Cultivating Mindfulness

When you boil it all down, although there are all these different methods for cultivating mindfulness, the real method is to just be who you already are, and not trying to get anywhere. So it’s like non-striving as a part of this. Non-Judging, non-striving, what the Zen-people call, “Beginner’s mind.” But there’s nothing Buddhist about it, it’s just human, not getting caught in all of your filters of judging, liking, disliking, wanting, not wanting, but noticing how easily we are caught in all those grasping, clinging, aversion and so forth. And the noticing actually marinades something in us that, over time, begins to feel like discernment, clarity, wisdom, knowing something about how to live life with integrity. And that knowing is not from up here. It’s not merely a conceptual knowing. Of course, concepts are a part of it, if I didn’t have concepts, I wouldn’t be able to wag my tongue like this and have you understand anything.

• RECORDED DATA:
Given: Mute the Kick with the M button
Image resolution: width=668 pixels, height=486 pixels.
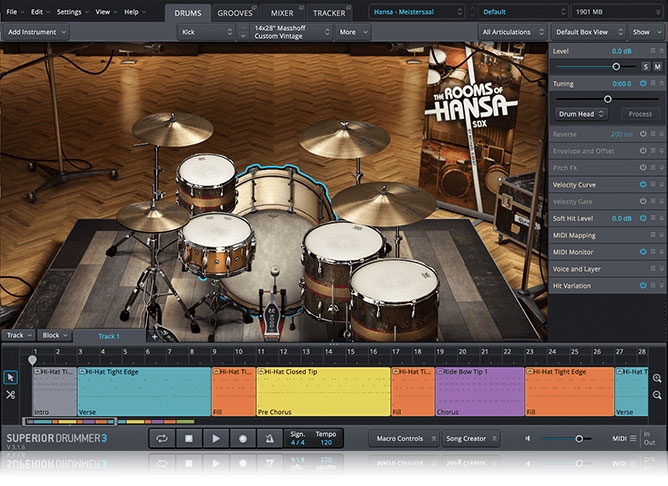Looking at the screenshot, I should click(x=656, y=66).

• WORK INSTRUCTION: Carry the passage on cultivating mindfulness forward from its last sentence. Nothing in the listing matters here.

• TASK ANSWER:
So thought is not unappreciated here, but it’s not the be-all and end-all of anything. We’ve got thinking, which we get tremendous training in in school. And sometimes we think so much, we can’t even get to sleep at night because it can be torment, all of our thoughts about this and that. And on the other hand, a quality that’s also native to us, deep human capacity, navigates any kind of airtime or training in our educational process, until very recently, now that mindfulness is moving in many ways into primary and secondary schools and education is awareness itself. And awareness is at least as powerful as thinking, because think any thought you like even the infinite nature of the universe, so the multi-verse, and that thought, however big it is, can be held by awareness. So it can be held in awareness, and therefore you could even see next steps in where that thought might lead one, which is into the unknown. So the knowing is one quality of awareness, and the knowing the not knowing is another quality of awareness. Being aware of what it is that we do not know, and learning how to actually be comfortable in the not knowing, that’s its own kind of knowing. And mindfulness is all of that.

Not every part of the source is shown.